The commercial market for predictive policing tools has been resilient despite controversies. PredPol/Geolitica ultimately shut down in 2023, but competitors including ShotSpotter (acoustic gunshot detection with predictive analytics), Axon, and numerous Palantir-based implementations continue to operate and expand.
The Civil Liberties Reckoning
The civil liberties implications of predictive policing are multidimensional. At the most basic level, there is the question of whether it is just to subject a person to heightened police scrutiny — stops, searches, surveillance, home visits — based on an algorithm’s calculation of their future behavior. The presumption of innocence is a cornerstone of Anglo-American legal tradition. Predictive policing inverts it.
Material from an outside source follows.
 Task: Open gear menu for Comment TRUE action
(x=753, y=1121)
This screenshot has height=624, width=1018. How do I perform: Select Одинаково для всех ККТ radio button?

There are also documented First Amendment concerns. Some predictive systems have incorporated social media activity into their risk calculations — who you follow, what you post, what you repost. When political speech and association affect your algorithmic risk score, the chilling effect on expression and assembly is direct and concrete.
The ACLU, the Center on Privacy and Technology, and numerous civil rights organizations have called for moratoria on predictive policing technologies pending independent audits and regulatory frameworks. Some cities — including Santa Cruz, Los Angeles, and New York — have implemented partial restrictions on specific predictive tools. Federal legislation on the subject remains absent.
Down the Rabbit Hole
- Algorithmic Accountability Laws: Which jurisdictions have passed laws requiring disclosure, auditing, or community oversight of predictive policing tools, and have these laws been effective?
- The School-to-Prison Pipeline: Predictive analytics are increasingly being used in school discipline systems — what does it mean when the same kind of algorithmic profiling that targets adults is applied to children?
- Fusion Centers and Data Sharing: Law enforcement fusion centers aggregate data across agencies — how do predictive policing tools plug into these multi-agency intelligence sharing networks?
- International Export: US predictive policing technology is being exported to authoritarian governments worldwide — what are the implications of deploying these tools in contexts without even the limited civil liberties protections that exist in the US?
- AI Policing’s Next Frontier: As large language models and generative AI become integrated into law enforcement tools, what new forms of algorithmic bias and error are emerging, and who is watching?
Disclaimer: This article is intended for educational and entertainment purposes. All case studies, statistics, and program descriptions are drawn from publicly available journalism, academic research, and government reports. Readers are encouraged to consult primary sources and engage with this ongoing policy debate directly.